* **Exercise details**: For this exercise, reproduce only the lines from the one holding "Select the config.exe file row" through the final line of the data below, exactly, and omit pictures.

Top of Task data

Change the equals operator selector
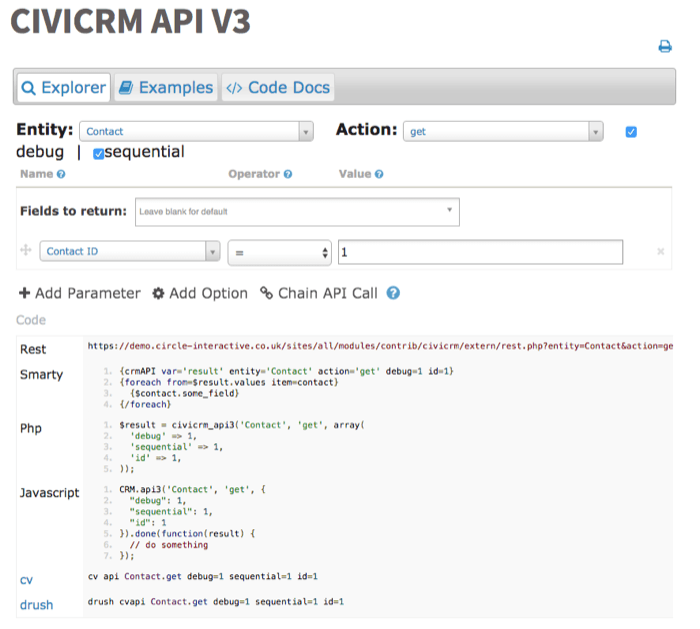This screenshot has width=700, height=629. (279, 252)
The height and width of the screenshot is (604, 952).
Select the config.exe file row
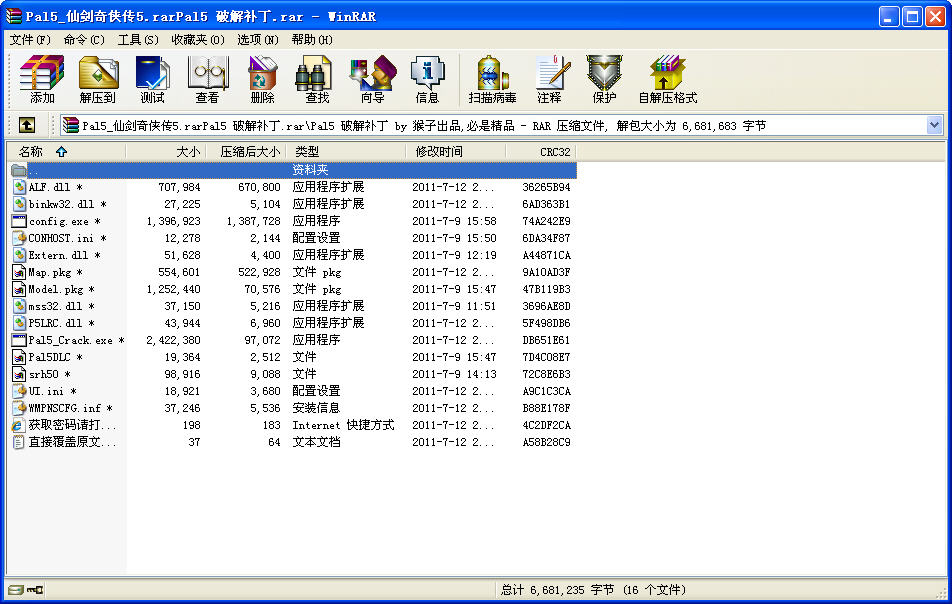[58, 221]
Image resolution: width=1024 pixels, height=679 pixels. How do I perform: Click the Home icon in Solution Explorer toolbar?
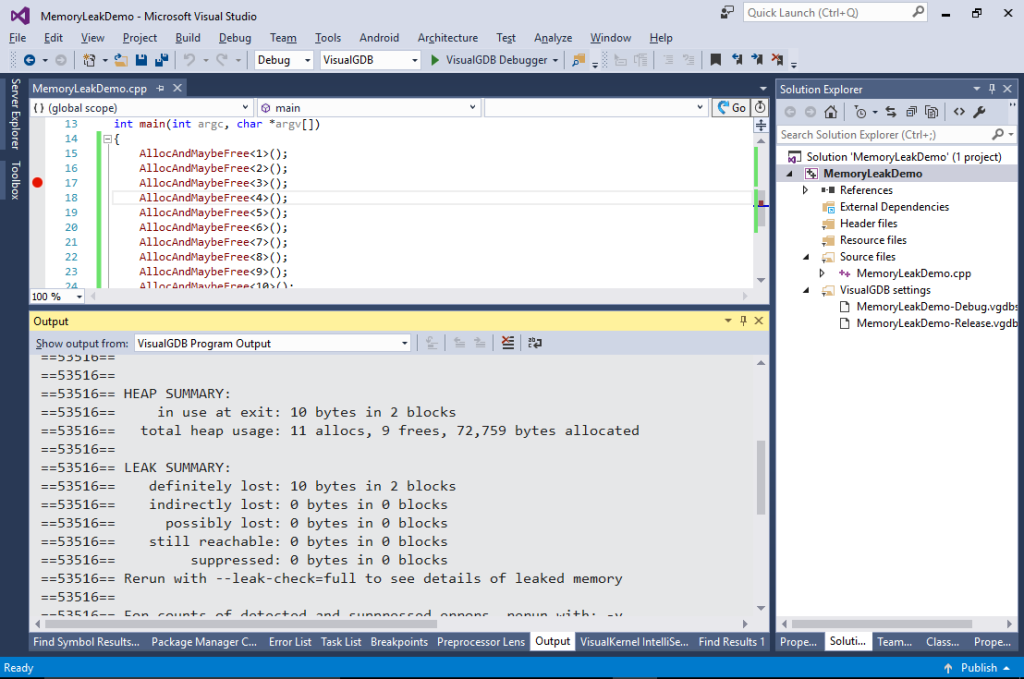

Bottom of Task data

* **Written response**:
Select the config.exe file row
[58, 221]
Image resolution: width=1024 pixels, height=679 pixels. How do I perform: Click the Home icon in Solution Explorer toolbar?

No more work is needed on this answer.